──────── DATA SUPPLIED
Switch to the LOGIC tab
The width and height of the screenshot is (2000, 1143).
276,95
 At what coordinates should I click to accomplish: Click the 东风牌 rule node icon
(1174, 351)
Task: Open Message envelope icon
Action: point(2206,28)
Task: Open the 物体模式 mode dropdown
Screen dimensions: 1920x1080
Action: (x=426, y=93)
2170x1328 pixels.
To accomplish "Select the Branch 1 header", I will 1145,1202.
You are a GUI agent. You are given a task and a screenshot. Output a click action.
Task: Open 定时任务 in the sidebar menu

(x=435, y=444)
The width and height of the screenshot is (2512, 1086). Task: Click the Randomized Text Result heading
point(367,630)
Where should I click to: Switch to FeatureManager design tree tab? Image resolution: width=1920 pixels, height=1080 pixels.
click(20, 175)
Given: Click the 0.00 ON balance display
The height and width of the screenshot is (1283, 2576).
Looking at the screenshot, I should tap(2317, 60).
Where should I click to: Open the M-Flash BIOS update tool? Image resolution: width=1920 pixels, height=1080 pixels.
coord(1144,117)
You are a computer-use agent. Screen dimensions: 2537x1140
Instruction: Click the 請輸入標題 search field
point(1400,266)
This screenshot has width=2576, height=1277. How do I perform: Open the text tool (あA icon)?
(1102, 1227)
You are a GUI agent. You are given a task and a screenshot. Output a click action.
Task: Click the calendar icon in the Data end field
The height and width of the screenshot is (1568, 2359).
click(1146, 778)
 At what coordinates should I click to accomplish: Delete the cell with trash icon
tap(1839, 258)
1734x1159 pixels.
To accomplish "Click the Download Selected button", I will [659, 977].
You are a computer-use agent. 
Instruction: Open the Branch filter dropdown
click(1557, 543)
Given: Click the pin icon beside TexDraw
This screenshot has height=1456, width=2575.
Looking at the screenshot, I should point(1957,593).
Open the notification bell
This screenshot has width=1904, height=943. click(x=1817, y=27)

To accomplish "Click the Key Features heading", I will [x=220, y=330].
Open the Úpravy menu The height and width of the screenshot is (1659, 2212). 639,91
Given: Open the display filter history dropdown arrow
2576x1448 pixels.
────────────────
TASK DETAILS - Answer with a single number: the count of lines in the records that contain "agent".

ANSWER BOX - 4